Modelo e monumento
Ivan Šuletić (Belgrado, 1982) propõe, para este edição do EMPTY CUBE, um projecto que se apropria da construção efémera, o cubo, transformando-a numa outra construção fragmentada que convoca a ideia de um modelo, ou até uma maqueta - mas não uma réplica - em grande escala do que poderia ser o estudo para um arco monumental. Ao arco associamos uma condição biunívoca de passagem entre a impermanência e a perenidade. Tratando-se de uma metáfora sobre um arco do triunfo, esta está estreitamente ligada ao ritual da transmutação do homem no seu alter ego de herói, superando-se a si mesmo na sua face terrena através desse portal, desse filtro, que separa e religa a humanidade com a eternidade, projectando-se como apparatus de um universo fantástico e maravilhoso, tal como era entendido no período barroco.
O título desta obra efémera, "Triumphal Arch", caracteriza-se essencialmente por uma ironia que joga com as referências históricas que o arco do triunfo, como símbolo político e representação arquitectónica, significa. Esta referência a uma tipologia específica de um monumento convoca também a celebração da guerra, a memória de uma batalha, a revelação dos seus heróis e simultaneamente a sua centralidade no tecido urbano. O arco do triunfo é uma estrutura que atravessa a história da humanidade desde os seus primórdios, conhecendo na romanização do mundo ocidental a sua génese como um epicentro urbano que delimita e convoca a representação da vontade de poder e a sua perenidade para as gerações futuras.
O trabalho de Šuletić abre outras vias de interpretação. A sua obra, embora recente, tem uma estreita ligação à arquitectura e ao espaço público, sem contudo pertencer a uma linhagem de artistas que produzem obra conhecida sob a designação generalista de “Arte Pública”. O seu olhar sobre o mundo expressa um pensamento político, agindo sob formas da cultura ocidental, que não reconhece apenas a sua filiação ao lugar, e aos sistemas de transição, de que é oriundo, a extinta República da Jugoslávia. O artista direcciona a sua acção para as representações universais, de que o arco do triunfo é um dos exemplos, e desenvolve a sua reflexão sobre a arquitectura enquanto constructo permanente e consagratório, bem como sobre os processos de construção e validação dos espaços comuns, partilhados e urbanos, em que a memória individual se cruza com a sistematização da memória colectiva.
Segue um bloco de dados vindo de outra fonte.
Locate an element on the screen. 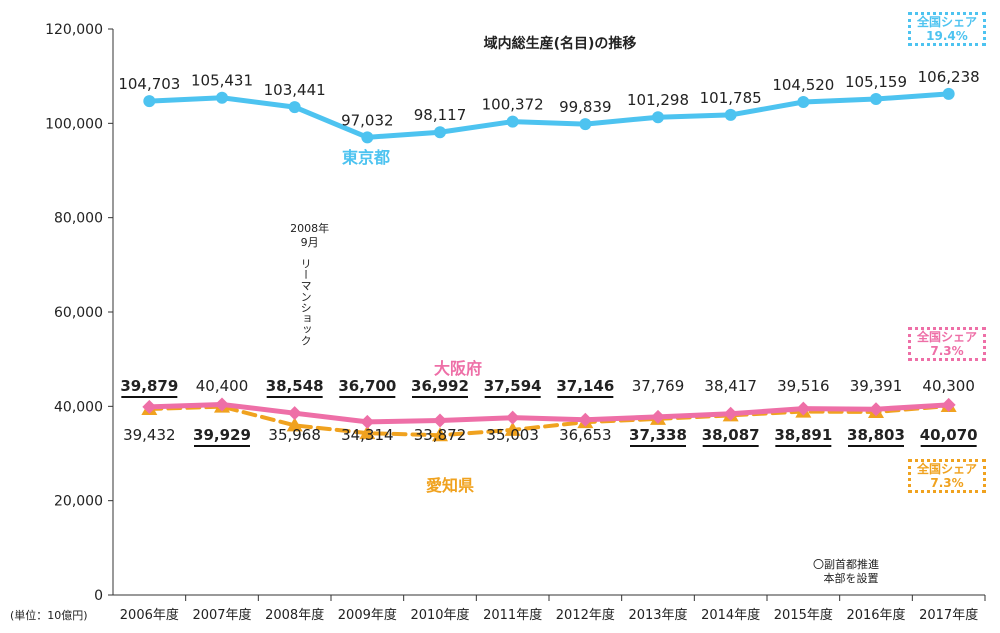 The image size is (1000, 633). data-label-tokyo: 99,839 is located at coordinates (586, 107).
É por entre estas premissas que o projecto "Triumphal Arch" se desenvolve no EMPTY CUBE, recontextualizando a passagem como uma deriva sobre os desenhos justapostos aos plintos que ocupam o seu espaço interior e exterior. Ou seja, a obra requisita o modelo do arco como um acto de resistência ao monumento como prevalência do devir, como herança e como avatar da continuidade da memória unificadora. Esta atitude está presente nos desenhos, aparentemente abstractos, que de uma forma mimética se relacionam com o desenho tipificado da arquitectura, como desenhos preparatórios que encerram a caducidade da finalização do projecto para um arco triunfal. São como superfícies cortadas segundo um padrão regular que se afasta do ornamento e da evocação de símbolos e referentes identificáveis.
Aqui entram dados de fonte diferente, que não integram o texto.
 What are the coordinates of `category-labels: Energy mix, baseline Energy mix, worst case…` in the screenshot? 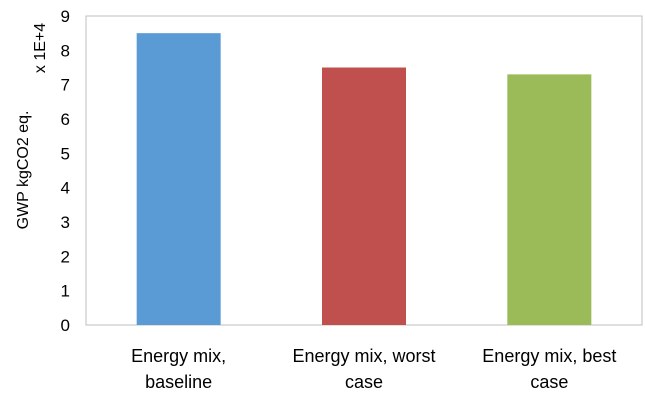 It's located at (374, 369).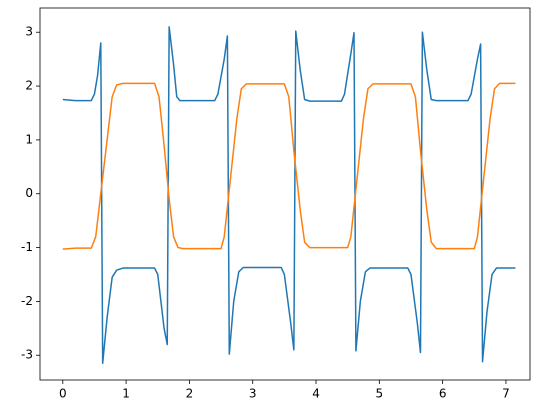 The height and width of the screenshot is (413, 546). Describe the element at coordinates (29, 32) in the screenshot. I see `y-tick-label: 3` at that location.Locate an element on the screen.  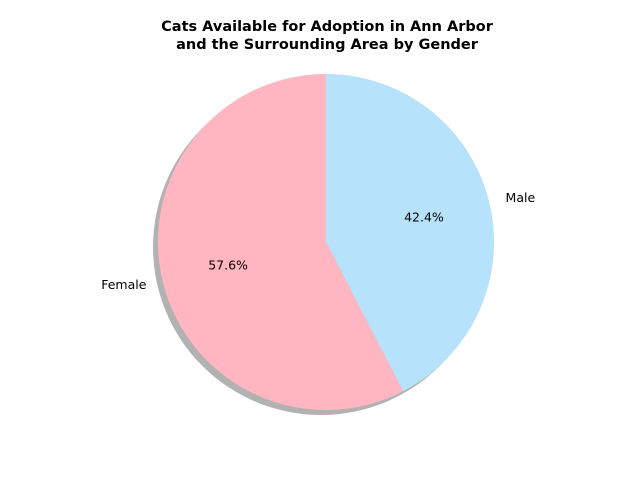
slice-label-female: Female is located at coordinates (124, 284).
A noção de monumentalidade é, assim, reconvertida na rarefacção dos indícios que a promoveram e constituíram como lugar simbólico da memória e da autocracia que a instituiu. Independentemente do seu lugar de origem ou da sua massificação histórica, iniciada muito antes de o nosso léxico vulgarizar o esperanto cativo da tradução universal da ideia de globalização.